So i found you
found the way all through..

Sunday, June 29, 2008

I hate building anything from scratch, especially if I have put my heart and soul into something and then, that just goes away. I know it will, very soon. Not so soon, but soon enough to actually realize.

Mamu used to tell me not to make too many friends, he'd say make friends but only keep them at a distance, so that they don't get to set any expectation on you. Back then, I was like what a fuckin' loser man, but now. when all my realationships fail or just fizzle out, I begin to think.

I don't like it. It is untrue that everyone is alone in this world. Everyone has somebody, where is my someone? Where? I don't like being alone at all, and boy, I AM alone. :( :(

I don't know what to say anymore, because at this point of time, I am not feeling very good. I actually want to be pampered a bit, and if possible loved. :( :^(

Friday, June 27, 2008

'Get smart' is SUCH a smart made movie. Anne Hathaway, IS hot. Sort of reminded me of Kay.
There was not a single moment when I didn't laugh. Absolutely hilarious, considering I've not slept the entire night and today morning.

Today is such a nice day.

Wednesday, June 25, 2008

Some people spend their entire life, looking for some love.
Some people spend their entire life, trying to get over someone, they once loved.


Where am I, hanging between both? The answer is No.

After three seconds of thought, it's the second one. Yes, still.



Time.

Friday, June 20, 2008

Bad days.

I thought that feeling was gone, but from the past week, it's crept back again. I don't like it, and even though I'm very happy here, there is something lacking. Problem is, I know what it is.

Saturday, June 14, 2008

Woman, bitch all you want. Because I won't be seeing your face ever, unless ofcourse I bump into you, and realise who you were.

Phoo.

Saturday, June 07, 2008

Rub the grin

When I take out my debit card to pay, howcome you never offer to pay half of what you've eaten, or wasted? Why not, you should, should you, not?

It's not my fault, that you never have the money. It's not my fault when my text message clearly stated, that it is not a good time to come down and that you might as well, go home. But no, with you, it's all about, what others are going to think of me, isn't it?

I'm not here to party, neither am I here to take anyone's responsibility. I hate intrusive people in my life, I hate it when I am not given space. I hate it, when I have to answer about, where I'm going, what I'm doing, who my friends are, my room mate doesn't ask me such questions, for crying out loud.

I'm not responsible for your boredom, so stop making me feel gulity. Oh and I refuse to feel guity, anyway. I have my life here, and I don't want to carry excess baggages from my past. If you want to stop calling a 'friend' please be my guest.

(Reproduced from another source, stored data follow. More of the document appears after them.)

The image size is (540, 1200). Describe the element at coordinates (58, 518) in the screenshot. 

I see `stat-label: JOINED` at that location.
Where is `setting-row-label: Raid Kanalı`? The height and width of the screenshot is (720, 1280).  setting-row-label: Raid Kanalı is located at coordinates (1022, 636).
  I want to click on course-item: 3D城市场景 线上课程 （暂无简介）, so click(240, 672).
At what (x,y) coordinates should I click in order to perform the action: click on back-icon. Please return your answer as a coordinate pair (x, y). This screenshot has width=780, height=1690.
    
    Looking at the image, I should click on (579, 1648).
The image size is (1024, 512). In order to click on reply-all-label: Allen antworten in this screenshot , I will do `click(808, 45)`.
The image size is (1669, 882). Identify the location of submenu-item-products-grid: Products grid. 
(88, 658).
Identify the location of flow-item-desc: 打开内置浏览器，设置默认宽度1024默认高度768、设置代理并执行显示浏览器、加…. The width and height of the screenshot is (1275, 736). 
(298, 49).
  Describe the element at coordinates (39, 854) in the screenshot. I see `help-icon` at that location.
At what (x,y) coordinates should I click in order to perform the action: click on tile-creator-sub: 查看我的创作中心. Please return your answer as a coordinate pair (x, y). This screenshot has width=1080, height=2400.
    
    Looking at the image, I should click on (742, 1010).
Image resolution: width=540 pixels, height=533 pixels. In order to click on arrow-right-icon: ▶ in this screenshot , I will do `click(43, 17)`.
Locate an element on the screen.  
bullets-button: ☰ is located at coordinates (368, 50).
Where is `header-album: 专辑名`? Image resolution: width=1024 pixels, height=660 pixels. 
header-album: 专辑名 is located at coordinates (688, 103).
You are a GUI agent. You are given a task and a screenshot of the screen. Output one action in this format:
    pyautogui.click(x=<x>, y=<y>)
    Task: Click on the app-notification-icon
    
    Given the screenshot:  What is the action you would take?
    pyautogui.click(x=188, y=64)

And I seriously think, you should go back home, especially when you've told people, that you are travelling with me, I mean what in the world has hit you?

You are not the same person, I used to know.
Not that I am the same, anyway. But that's the whole point, here. Innit?

Smirk.

Wednesday, June 04, 2008

'You will know who I am, once you see me, again' That is what I said to her.

... after two months.

Monday, June 02, 2008

I don't get, what's the whole deal with people. I know of a such person, who uses you openly and she's very open about it, too. And then ignore calls, I mean what the bloody fuck.

And when she needs me, she'll go on calling me, like there's no tomorrow. I mean, it was okay when I was there in Calcutta, I'd let myself get used up, cause I didn't have better things to do in life, I was such a fuckin' low life, but not here, not this time, around.

I refuse to be with such people. And I shall not take your calls, anymore. Soon.